The Utopian/Dystopian American Dream: Immigration and Labor in Latina/o Science Fiction

The Dangers of Being a Non-Citizen

Don Chipote’s illegal entrance into the U.S. puts him in one of the most vulnerable positions: he is temporary, exploitable, and expendable. Historically, when the Great Depression hit in the 1930s, Mexican immigrants became the scapegoat for the lack of employment opportunities. Camille Guérin-Gonzales in Mexican Workers and American Dreams: Immigration, Repatriation, and California Farm Labor, 1900-1939 explains that major deportations were initiated beginning in 1931 and the Bureau of Immigration was tasked with finding and deporting any and all illegal aliens in the U.S. (79). During this time, racial prejudice increased against Mexicans (both immigrant and U.S. born), and these two groups were “repatriated” back to Mexico, even some who were Mexican American citizens. Guérin-Gonzales reports that more than 365,000 Mexican immigrants and Mexican Americans were deported between 1929 and 1932 (94). Interestingly, this anti-immigrant sentiment also alludes to the political climate of the 21st century with an increasingly xenophobic government after 9/11. In 2010, Mexican Americans and Mexican immigrants faced racial discrimination from the implementation of Arizona’s SB 1070 law[1], which permitted police officials to stop those who appeared to be of Mexican descent, question their citizenship status, and deport them if they were found to be undocumented. This type of discrimination is further exposed in Lunar Braceros 2125-2148’s 22nd century, when thousands of people are displaced onto Reservations based on class and race.  

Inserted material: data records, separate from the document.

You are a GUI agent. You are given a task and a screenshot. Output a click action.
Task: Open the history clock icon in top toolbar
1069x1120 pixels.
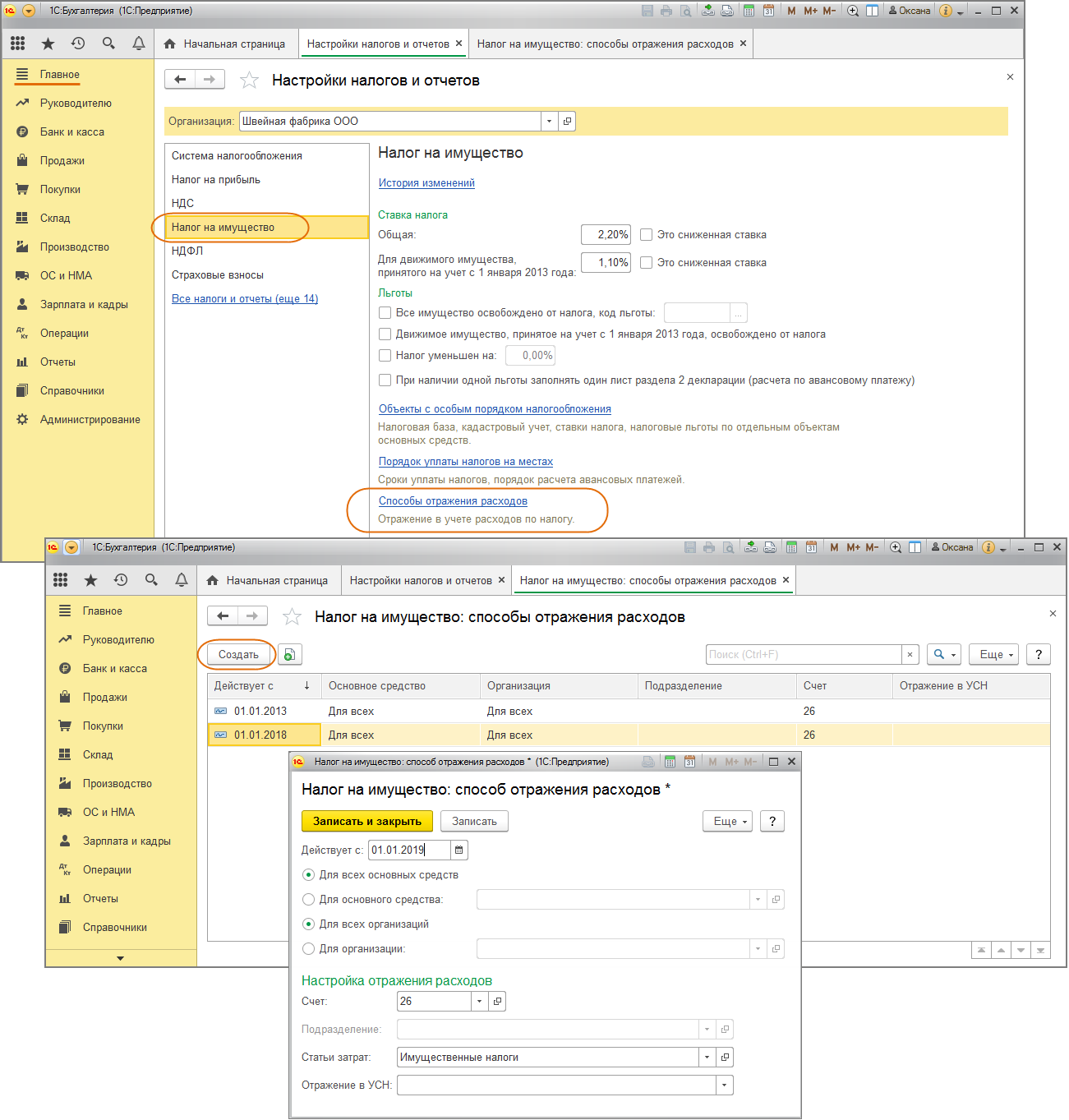click(78, 44)
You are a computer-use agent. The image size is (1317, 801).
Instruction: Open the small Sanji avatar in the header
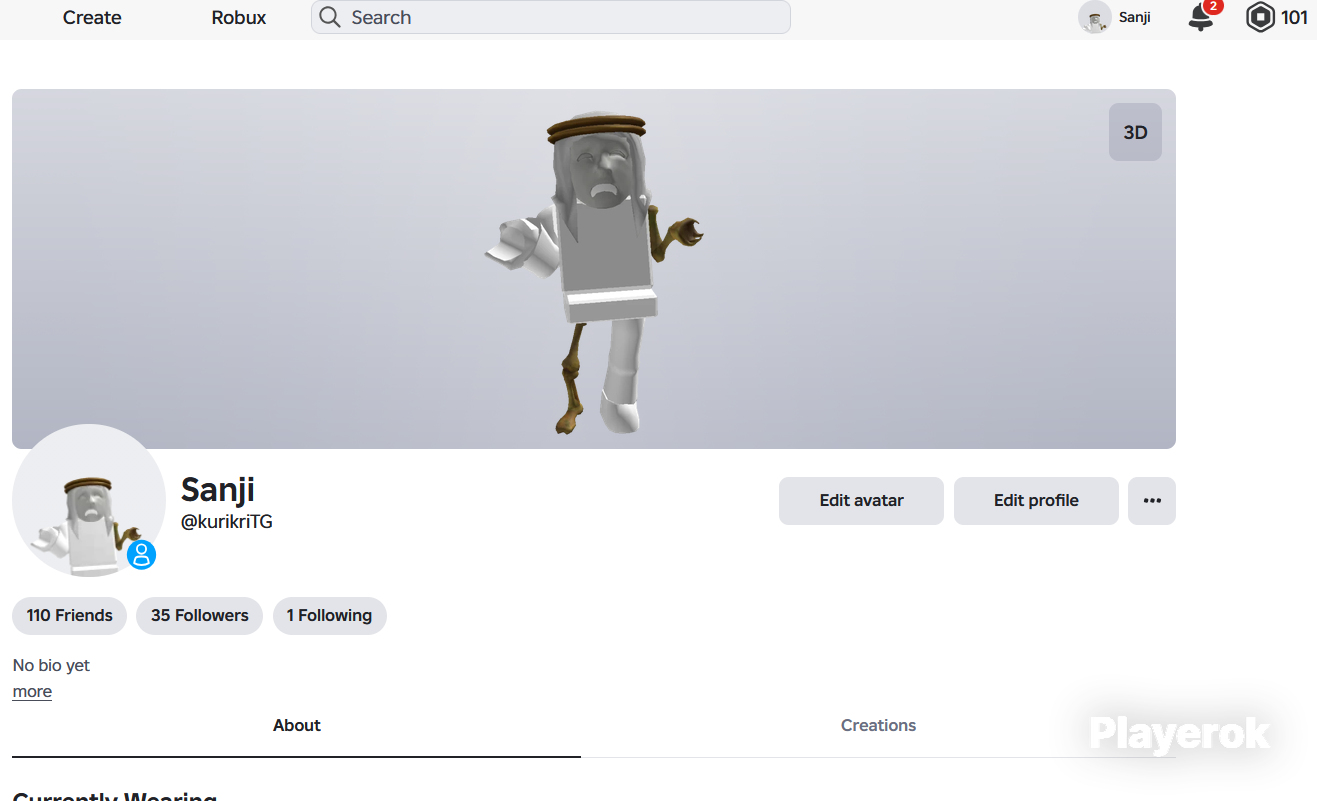(x=1095, y=17)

[1] Arizona SB 1070 was a 2010 legislative Act in the U.S. state of Arizona that was the broadest and strictest anti-illegal immigration measure in a long time. This law spurred much controversy and appeared to encourage racial profiling to interrogate a person’s immigration status. Also in 2010, Arizona State Superintendent of Public Instruction Tom Horne declared the school district’s Mexican American Studies program out of compliance with HB 2281—a law enacted in May 2010 that effectively banned the teaching of ethnic studies in Arizona’s K–12 schools and primarily targeted TUSD Mexican American Studies.